WHAT THE TASK ASKS
Search the data for "computer". Return each matching line.

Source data
□ □ □ □ □

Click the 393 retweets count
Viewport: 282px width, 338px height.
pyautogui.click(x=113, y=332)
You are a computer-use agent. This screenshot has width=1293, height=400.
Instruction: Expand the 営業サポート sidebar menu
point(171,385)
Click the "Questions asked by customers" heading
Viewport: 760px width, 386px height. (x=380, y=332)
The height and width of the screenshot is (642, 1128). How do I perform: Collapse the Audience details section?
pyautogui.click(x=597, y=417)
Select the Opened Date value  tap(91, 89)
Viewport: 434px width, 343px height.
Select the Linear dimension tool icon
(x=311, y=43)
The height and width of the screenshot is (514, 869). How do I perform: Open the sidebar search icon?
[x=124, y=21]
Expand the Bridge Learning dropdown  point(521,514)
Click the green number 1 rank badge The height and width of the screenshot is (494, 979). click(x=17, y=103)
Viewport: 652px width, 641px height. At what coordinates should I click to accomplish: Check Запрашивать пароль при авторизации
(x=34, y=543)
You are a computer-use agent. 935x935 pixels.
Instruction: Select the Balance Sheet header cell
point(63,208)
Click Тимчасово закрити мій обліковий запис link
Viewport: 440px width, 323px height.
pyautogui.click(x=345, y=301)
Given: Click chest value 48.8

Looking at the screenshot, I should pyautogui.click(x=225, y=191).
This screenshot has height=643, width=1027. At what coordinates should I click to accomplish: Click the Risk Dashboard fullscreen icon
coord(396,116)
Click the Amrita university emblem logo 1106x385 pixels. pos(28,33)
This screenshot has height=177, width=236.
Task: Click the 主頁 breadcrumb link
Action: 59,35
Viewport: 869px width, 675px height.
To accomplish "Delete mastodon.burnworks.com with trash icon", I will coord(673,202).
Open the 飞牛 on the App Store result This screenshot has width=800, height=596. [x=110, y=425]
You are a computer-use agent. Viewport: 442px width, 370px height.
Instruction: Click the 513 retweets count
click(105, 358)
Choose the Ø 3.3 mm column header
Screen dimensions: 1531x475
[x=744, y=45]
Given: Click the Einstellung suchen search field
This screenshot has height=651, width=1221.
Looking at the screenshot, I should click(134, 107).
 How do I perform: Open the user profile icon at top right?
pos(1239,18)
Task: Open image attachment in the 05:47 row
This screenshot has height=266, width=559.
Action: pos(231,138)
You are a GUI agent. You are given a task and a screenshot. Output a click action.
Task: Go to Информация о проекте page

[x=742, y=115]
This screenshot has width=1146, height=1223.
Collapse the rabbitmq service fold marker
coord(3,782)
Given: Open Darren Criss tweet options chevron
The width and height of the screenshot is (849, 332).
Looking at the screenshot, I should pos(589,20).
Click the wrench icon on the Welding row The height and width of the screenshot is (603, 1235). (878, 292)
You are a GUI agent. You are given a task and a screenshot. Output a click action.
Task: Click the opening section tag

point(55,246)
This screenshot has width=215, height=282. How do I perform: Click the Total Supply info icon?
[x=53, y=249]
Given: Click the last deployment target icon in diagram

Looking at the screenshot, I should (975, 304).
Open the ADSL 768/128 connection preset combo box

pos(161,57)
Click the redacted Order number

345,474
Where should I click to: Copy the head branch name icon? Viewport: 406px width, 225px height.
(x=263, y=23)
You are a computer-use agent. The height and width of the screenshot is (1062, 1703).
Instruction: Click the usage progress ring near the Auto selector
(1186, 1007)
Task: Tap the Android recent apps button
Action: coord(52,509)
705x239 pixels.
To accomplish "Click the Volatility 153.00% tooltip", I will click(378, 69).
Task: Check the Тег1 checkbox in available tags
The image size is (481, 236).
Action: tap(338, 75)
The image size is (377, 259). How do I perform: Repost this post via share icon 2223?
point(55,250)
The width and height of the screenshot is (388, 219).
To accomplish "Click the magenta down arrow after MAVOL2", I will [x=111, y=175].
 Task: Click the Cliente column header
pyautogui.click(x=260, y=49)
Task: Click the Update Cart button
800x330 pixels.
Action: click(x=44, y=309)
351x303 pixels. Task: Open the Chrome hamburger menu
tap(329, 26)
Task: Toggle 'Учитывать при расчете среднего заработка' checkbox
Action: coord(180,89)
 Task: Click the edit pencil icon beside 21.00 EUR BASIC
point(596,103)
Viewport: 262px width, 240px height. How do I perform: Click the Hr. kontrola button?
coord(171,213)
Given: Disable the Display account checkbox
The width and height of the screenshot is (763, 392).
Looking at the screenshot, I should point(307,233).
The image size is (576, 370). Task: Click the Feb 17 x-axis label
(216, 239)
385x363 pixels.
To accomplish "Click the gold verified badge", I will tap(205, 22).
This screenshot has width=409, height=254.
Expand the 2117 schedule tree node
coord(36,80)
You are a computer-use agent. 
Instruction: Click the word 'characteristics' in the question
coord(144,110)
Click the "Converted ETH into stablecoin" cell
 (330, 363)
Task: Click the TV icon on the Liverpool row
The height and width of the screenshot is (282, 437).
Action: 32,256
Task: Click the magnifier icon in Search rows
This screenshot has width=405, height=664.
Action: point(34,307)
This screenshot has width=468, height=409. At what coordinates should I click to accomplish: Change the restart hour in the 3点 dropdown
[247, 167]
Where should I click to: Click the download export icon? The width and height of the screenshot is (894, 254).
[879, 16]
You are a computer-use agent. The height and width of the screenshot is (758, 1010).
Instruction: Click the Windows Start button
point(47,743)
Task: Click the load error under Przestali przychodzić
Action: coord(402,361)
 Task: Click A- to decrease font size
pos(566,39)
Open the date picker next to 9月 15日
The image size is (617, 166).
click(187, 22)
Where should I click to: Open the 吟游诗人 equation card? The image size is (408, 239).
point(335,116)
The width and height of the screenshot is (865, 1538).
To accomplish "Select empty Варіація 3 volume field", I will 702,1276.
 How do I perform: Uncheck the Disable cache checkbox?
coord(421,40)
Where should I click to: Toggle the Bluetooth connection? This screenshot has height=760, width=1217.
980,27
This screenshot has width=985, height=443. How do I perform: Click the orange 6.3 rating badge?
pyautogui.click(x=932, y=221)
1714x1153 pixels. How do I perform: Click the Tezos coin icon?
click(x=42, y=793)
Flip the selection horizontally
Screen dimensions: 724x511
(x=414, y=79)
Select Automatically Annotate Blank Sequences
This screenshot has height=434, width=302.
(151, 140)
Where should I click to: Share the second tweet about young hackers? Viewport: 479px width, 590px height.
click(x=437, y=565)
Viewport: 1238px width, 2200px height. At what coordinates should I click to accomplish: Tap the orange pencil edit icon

□ □ □ □ □

TASK RESPONSE
You are a computer-use agent. This screenshot has width=1293, height=400.
You are a computer-use agent. 935x935 pixels.
You are a computer-use agent. Viewport: 442px width, 370px height.
You are a computer-use agent. The height and width of the screenshot is (1062, 1703).
You are a computer-use agent. 
You are a computer-use agent. The height and width of the screenshot is (758, 1010).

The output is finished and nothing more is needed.